Micafungin alters the amino acid, nucleic acid and central carbon metabolism of Candida albicans at subinhibitory concentrations: novel insights into mechanisms of action.

Background: Echinocandins are an important class of antifungal agents in the treatment of invasive candidiasis. However, little is known about the metabolomic effects of echinocandins on Candida . We therefore performed LC-high-resolution MS (LC-HRMS)-based metabolomics profiling of the response of Candida albicans cells to increasing concentrations of micafungin to determine the metabolic response of Candida to micafungin subinhibitory injury.

Methods: Isolates of C. albicans were cultured on nitrocellulose filters to mid-logarithmic phase of growth and micafungin (0-0.25 mg/L) was added. At mid-logarithmic phase, replicates were metabolically quenched. Intracellular metabolites were analysed by LC-HRMS. Changes in pool sizes of individual metabolites were analysed by Student's t -test adjusted for multiple hypothesis testing by Benjamini-Hochberg correction. Metabolites were ascribed by the Kyoto Encyclopedia of Genes and Genomes (KEGG) metabolic pathways database.
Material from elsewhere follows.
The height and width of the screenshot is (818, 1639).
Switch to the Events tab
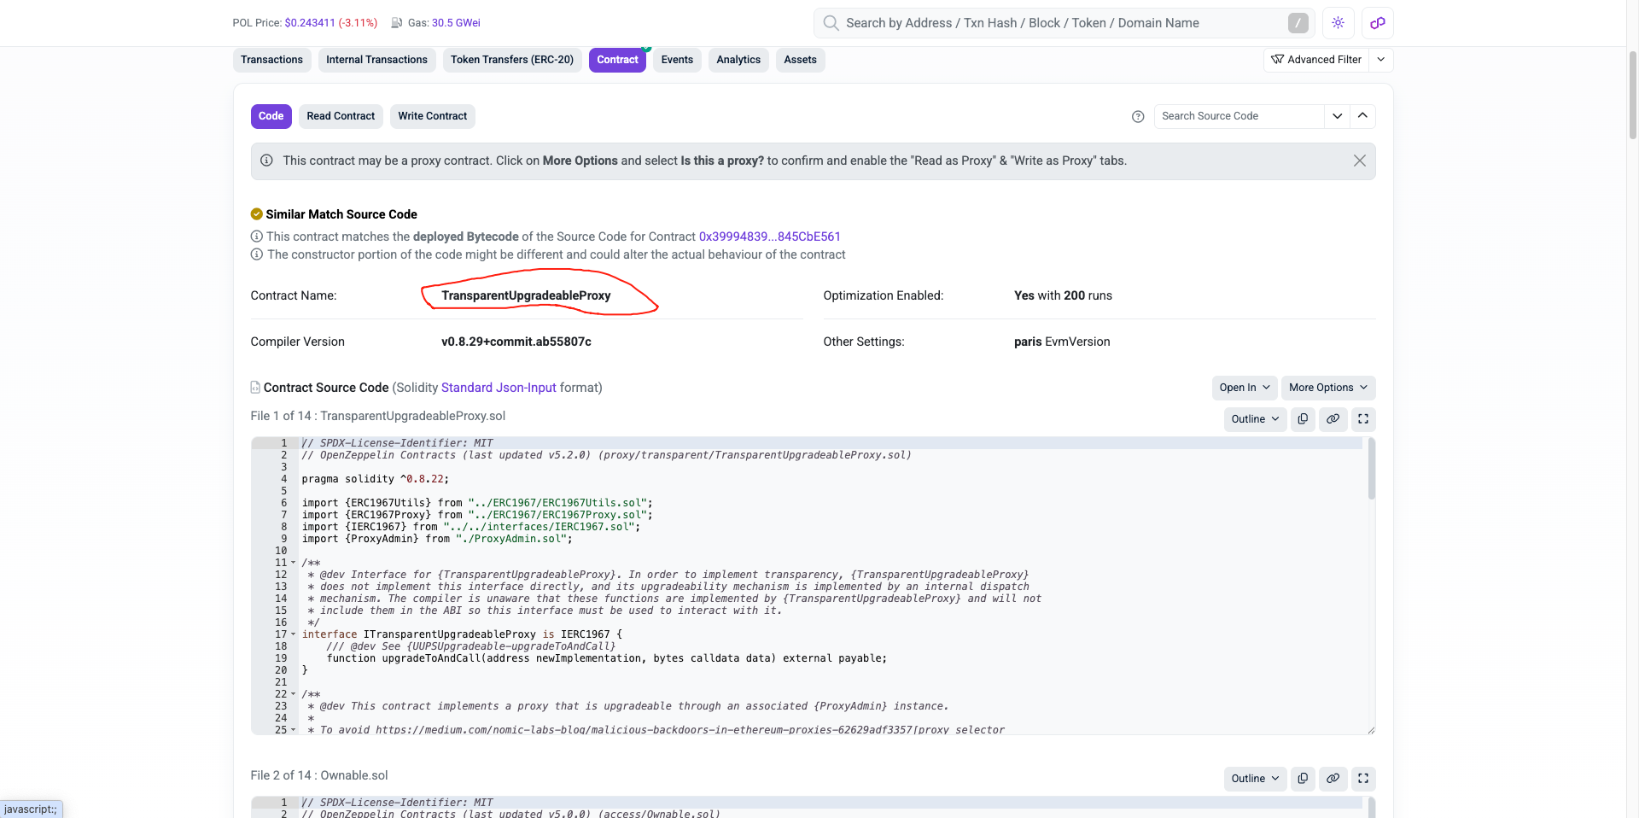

Results: Among 3446 detected metabolites, 204 were identified by comparison against pure standard or comparison against a library of mass-retention-time pairs. Fifty had significantly altered abundances in response to increasing micafungin concentrations. Pool sizes of amino acids, nucleic acids and polyamine metabolism were significantly increased at subinhibitory concentrations, while exposure to inhibitory concentrations resulted in a precipitous decrease consistent with fungicidal activity.

Conclusions: Micafungin induces a re-routing of metabolic pathways inhibiting protein synthesis and cell replication. These results shed light on new mechanisms of action of echinocandins.